In carcere per 4 anni da innocente. L’incubo di un meccanico di Frosinone

In carcere da innocente. Accusato di essere stato a capo di un traffico di droga proveniente dall’Inghilterra e Olanda, Vittorio U., 40 anni, operaio in una officina del capoluogo ciociaro, ha trascorso quattro anni tra il carcere di Poggio Reale e Santa Maria Capua Vetere.

L’avvocato Francesco Galella, difensore dell’operaio, in sede dibattimentale aveva sempre sostenuto che si era trattato di un clamoroso errore giudiziario e che il suo assistito – sposato e padre di tre figli – non aveva mai avuto nulla a che fare con quel traffico di droga.

Di avviso diverso l’accusa: il pubblico ministero aveva chiesto 24 anni di pena.
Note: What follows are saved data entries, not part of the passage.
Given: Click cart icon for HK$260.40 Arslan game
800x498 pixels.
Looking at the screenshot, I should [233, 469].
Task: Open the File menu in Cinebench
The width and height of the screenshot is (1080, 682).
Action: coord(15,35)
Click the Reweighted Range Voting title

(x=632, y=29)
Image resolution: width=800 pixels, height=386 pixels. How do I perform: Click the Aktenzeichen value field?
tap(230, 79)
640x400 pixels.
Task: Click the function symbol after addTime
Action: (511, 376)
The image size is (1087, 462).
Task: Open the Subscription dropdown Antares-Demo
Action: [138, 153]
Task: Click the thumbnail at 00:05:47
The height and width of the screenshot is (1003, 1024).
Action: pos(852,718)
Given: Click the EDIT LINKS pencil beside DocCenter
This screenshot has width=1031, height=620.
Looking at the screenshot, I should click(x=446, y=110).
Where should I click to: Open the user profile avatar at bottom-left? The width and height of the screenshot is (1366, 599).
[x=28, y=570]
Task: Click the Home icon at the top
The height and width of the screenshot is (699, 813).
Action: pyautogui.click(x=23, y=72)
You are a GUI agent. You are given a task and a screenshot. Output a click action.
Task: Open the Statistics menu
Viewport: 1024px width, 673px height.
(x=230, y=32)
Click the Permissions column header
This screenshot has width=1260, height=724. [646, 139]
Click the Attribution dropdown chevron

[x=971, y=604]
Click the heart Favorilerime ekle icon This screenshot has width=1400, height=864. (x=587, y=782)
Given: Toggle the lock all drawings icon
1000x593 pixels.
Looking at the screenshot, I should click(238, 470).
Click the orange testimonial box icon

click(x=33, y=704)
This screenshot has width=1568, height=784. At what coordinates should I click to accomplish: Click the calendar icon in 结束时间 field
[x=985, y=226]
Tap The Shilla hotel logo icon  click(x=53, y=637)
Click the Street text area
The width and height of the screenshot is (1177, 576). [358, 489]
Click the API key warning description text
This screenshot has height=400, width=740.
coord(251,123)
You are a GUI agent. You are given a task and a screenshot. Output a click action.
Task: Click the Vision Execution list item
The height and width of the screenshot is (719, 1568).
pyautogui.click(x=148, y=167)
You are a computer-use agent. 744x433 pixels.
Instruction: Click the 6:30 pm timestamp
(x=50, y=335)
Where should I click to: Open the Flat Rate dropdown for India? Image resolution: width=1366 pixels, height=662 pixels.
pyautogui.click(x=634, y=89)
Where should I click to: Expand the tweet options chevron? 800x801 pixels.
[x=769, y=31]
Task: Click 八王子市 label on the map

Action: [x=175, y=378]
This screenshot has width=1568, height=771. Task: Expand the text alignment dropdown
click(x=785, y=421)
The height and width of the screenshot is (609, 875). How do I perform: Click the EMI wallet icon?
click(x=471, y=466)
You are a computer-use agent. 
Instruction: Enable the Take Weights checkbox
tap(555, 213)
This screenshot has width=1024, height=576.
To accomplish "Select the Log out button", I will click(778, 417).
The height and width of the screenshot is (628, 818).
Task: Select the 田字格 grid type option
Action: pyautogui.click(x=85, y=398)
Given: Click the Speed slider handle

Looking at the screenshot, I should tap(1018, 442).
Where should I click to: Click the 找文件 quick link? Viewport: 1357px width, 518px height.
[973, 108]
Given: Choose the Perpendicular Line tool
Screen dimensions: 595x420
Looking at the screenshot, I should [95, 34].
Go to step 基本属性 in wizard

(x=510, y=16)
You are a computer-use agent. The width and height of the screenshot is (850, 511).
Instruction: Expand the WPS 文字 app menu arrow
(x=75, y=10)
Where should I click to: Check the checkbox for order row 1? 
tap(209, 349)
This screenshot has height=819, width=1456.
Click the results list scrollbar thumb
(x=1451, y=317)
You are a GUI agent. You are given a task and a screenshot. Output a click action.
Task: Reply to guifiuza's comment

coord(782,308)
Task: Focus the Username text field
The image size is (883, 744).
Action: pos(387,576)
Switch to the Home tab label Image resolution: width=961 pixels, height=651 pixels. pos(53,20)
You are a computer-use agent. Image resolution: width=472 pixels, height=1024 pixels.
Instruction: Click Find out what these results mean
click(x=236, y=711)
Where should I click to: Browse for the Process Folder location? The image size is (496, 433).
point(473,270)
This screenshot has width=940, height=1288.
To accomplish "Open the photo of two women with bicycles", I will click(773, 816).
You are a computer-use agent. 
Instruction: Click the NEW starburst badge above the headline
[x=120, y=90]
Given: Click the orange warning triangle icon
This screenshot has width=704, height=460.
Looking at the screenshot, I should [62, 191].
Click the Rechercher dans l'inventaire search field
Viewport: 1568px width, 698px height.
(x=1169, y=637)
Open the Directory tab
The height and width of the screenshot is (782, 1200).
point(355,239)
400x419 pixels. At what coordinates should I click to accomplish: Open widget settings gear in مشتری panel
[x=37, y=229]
Ma oggi, dopo quattro anni in carcere trascorsi ingiustamente, l’operaio ha riconquistato la sua libertà e ha ottenuto il risarcimento che gli spettava.

Nei giorni scorsi i giudici dell’VIII sezione della Corte di Appello di Napoli, sezione specializzata per le richieste di riparazione da ingiusta detenzione, ossia per il risarcimento dei danni a chi ingiustamente patisce la custodia cautelare o il carcere definitivo, hanno accolto la richiesta dell’avvocato Galella – che con la sua tenacia è riuscito a smontare le accuse – disponendo un risarcimento per il meccanico frusinate pari a 352.079,16 euro.

L’INGIUSTA DETENZIONE

La riparazione per ingiusta detenzione è stata istituita in Italia con il codice di procedura penale Vassalli nel 1988, insieme a quella per errore giudiziario. Nel primo caso, la riparazione è prevista per chi ha subìto custodia cautelare ma poi si vede assolto con sentenza irrevocabile, nel secondo per chi è stato condannato alla pena detentiva con sentenza definitiva e poi si vede assolto dopo un processo di revisione.

Secondo i dati del ministero dell’Economia per questi motivi, dal 1991 quando si sono verificati i primi cinque risarcimenti, lo Stato ha versato per l’esattezza la bellezza di 575 milioni 698 mila euro, di cui 30 milioni per gli errori giudiziari (545 milioni 460 mila solo per le ingiuste detenzioni: oggi in Italia il 40 per cento dei detenuti è in custodia cautelare). In media, ogni anno, lo Stato versa circa 30 milioni di euro per indennizzi e in particolare nel 2004 è arrivato al picco di 56 milioni, nel 2002 di 49 milioni, nel 2001 ha superato i 47 milioni di euro.